Lars Marius Sæverhagen from DNB provided a candid look inside the banking world, echoing Torbjørn’s skepticism about consortiums. He noted that while stables promise 24/7/365 settlement, banks are traditionally more concerned with profit and risk management than just speed. He also shared key takeaways from the recent Sibos financial conference in Frankfurt, where the hot topic was “tokenized bank deposits” versus stablecoins—the former being a far more comfortable, bank-controlled evolution.
The MiCA Gauntlet: Innovation vs. Regulation
The conversation inevitably turned to the EU’s landmark Markets in Crypto-Assets (MiCA) regulation. Peder Østbye of Norges Bank explained the central bank’s position: MiCA provides a much-needed regulatory framework, but their primary focus remains systemic risk. He highlighted the complexity of regulating entities like Circle, which issues its stablecoin across multiple jurisdictions, and that yield-bearing stablecoins issued by private companies can increase systemic risk as consumers will flock to private issuers who promise a return, but may well go under.
Halvor Bakke-Veiby went on to explain how their DeFi project, the decentralized stablecoin Moria by Riften Labs, had to exit the EU precisely because its innovative model isn’t covered by MiCA. This sparked the central debate of the night: Is MiCA killing innovation?
The panel largely agreed that regulation is a double-edged sword. It brings legitimacy and security (which DNB and Norges Bank require) but can stifle the very innovation that makes DeFi compelling. This was highlighted by MiCA’s restriction on paying yield for stablecoins, a stark contrast to the US.
Geopolitics and the Future of Money
The panel then zoomed out to the geopolitical landscape. Today, 99% of stablecoin value is pegged to the US dollar. How do issuers like Tether make $13 billion in profit? By holding massive amounts of US T-bills. This creates an enormous, non-bank demand for US government debt.
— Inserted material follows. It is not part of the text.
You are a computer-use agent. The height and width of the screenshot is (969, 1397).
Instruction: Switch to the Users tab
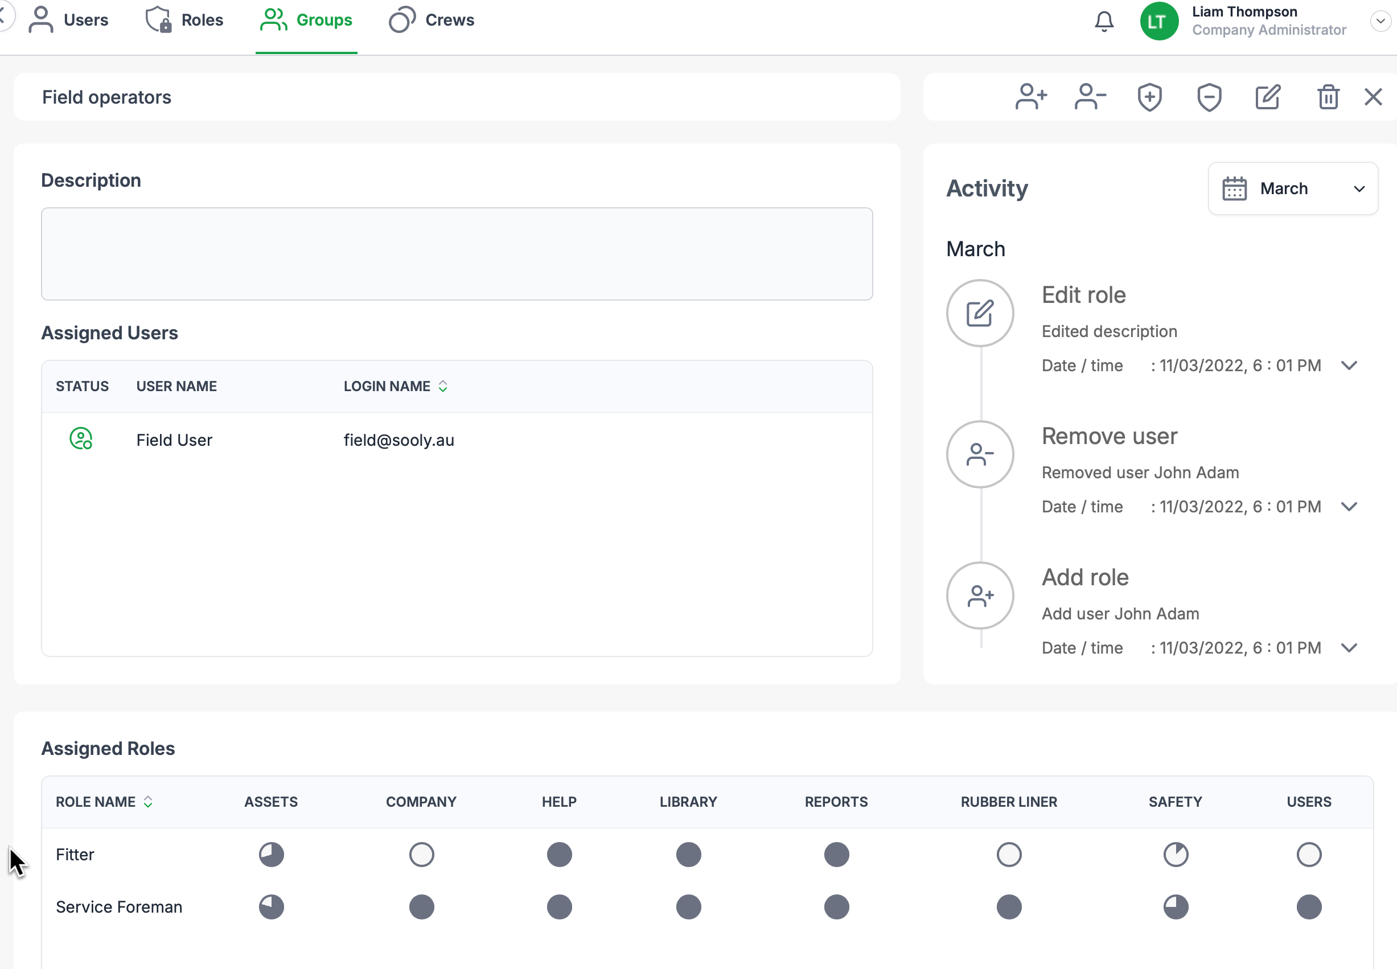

Will MiCA help the Euro stablecoin market catch up? The panel was skeptical. The dollar’s dominance is a powerful network effect. In the end, the question “Who controls the future of money?” had no single answer.
The consensus was a future of parallel systems. One, a government-controlled, regulated, and bank-driven system (tokenized deposits, synthetic CBDCs) offering safety and legitimacy. The other, a permissionless, high-risk, high-reward DeFi ecosystem growing larger and more innovative at the edges.
In sum: the stablecoin revolution is not a distant concept. From shipping companies paying crews in USDC to projects in Africa using USDT for solar-powered charging stations, the “digital and physical infrastructure” is already melting together. Financial history is in the making.